A Different Perspective on the Characterization of a New Degradation Product of Flibanserin With HPLC-DAD-ESI-IT-TOF-MSn and Its Pharmaceutical Formulation Analysis With Inter-Laboratory Comparison.

Background: Flibanserin (FLB) was first synthesized as an antidepressant drug; however, due to its enhancing effects on sexual activity, it was approved for treatment of hypoactive sexual desire disorder in women in 2015.

Objective: The aim of this study was to develop a new and fully validated HPLC method for analysis of FLB in pharmaceutical formulations besides its degradation products, and identification of possible formation mechanisms by using HPLC-DAD-ESI-IT-TOF-MSn.
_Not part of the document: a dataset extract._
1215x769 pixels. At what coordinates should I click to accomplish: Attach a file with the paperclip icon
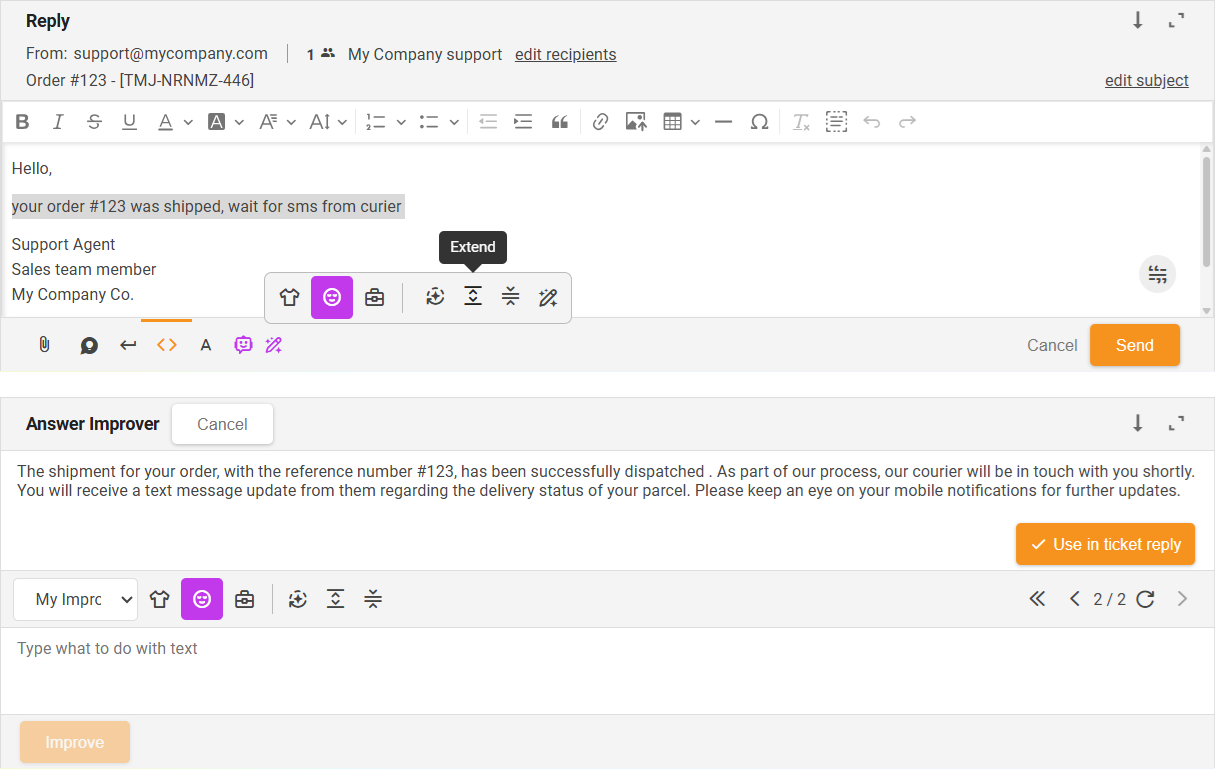(x=43, y=345)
Method: The HPLC separation was achieved in a Supelco Ascentis® Express series phenyl hexyl column (100 × 4.6 mm, ID 2.7 µm). The mobile phase was acetonitrile-ammonium acetate solution (50:50, v/v, 10 mM, pH 5.4) mixture, which was pumped at the rate of 0.5 mL/min. Chromatography, detection, and structural identification was performed by using a LCMS-IT-TOF instrument (Shimadzu, Japan).

Results: 1-(2-(4-(3-hydroxy-5-(trifluoromethyl)phenyl)piperazine-1-yl)ethyl)-1,3-dihydro-2H-benzo[d]imidazol-2-one is proposed as a novel degradation product, with a mass of 407.1695 and a formula of C20H21F3N4O2 with a margin of error about 0.001 ppm. The developed method is applicable with 98% accuracy within the 2.5-50.0 µg/mL range. The LOD and LOQ were about 500 ng/mL and 1.50 µg/mL, respectively. The transferability and variation between laboratories were tested by inter-laboratory comparison and evaluated with one-way analysis of variance.
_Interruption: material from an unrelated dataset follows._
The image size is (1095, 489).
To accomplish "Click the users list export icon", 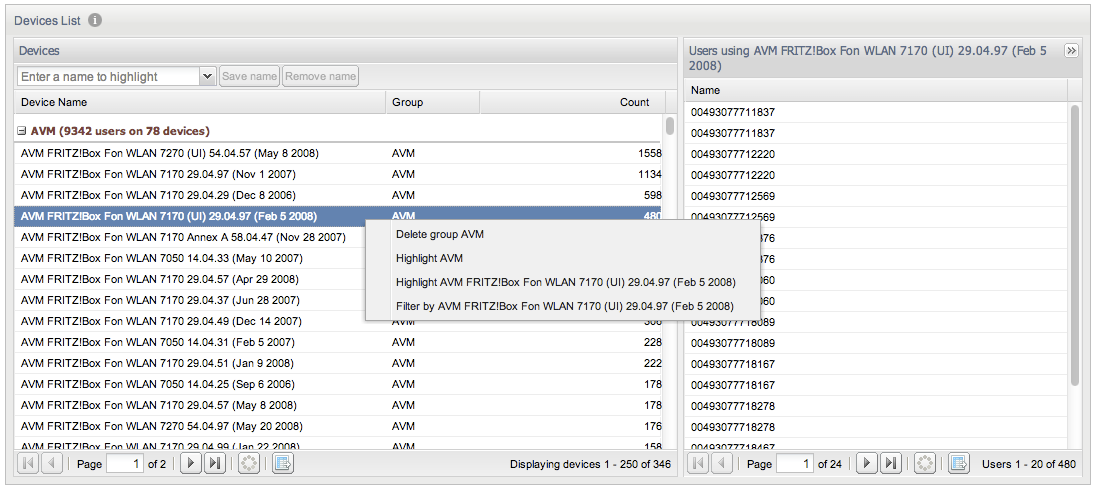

Conclusions: A novel FLB degradation product, which was produced under oxidative forced degradation conditions was observed and identified for the first time; in addition, the formation kinetics of the degradation product besides decomposition of FLB was studied. Furthermore, an inter-laboratory comparison was carried out, and application of the proposed method on a pseudo Addyi® (Sprout Pharmaceuticals, Inc.) sample was tested using both instrument configurations.

Highlights: A novel stability-indicating assay method was developed and fully validated according to the International Council on Harmonization (Q2) R1 for the analysis of FLB in the pharmaceutical preparations. A new degradation product was identified in the oxidative forced degradation condition and characterized using HPLC-DAD-ESI-IT-TOF-MS3. Moreover, the possible mechanism and the formation kinetic of the degradation product were revealed. In addition, the developed method was transferred to another LC-PDA instrument for inter-laboratory comparison. Finally, the current method was applied to a pseudo formulation of Addy in both instruments, and ANOVA was applied for evaluation.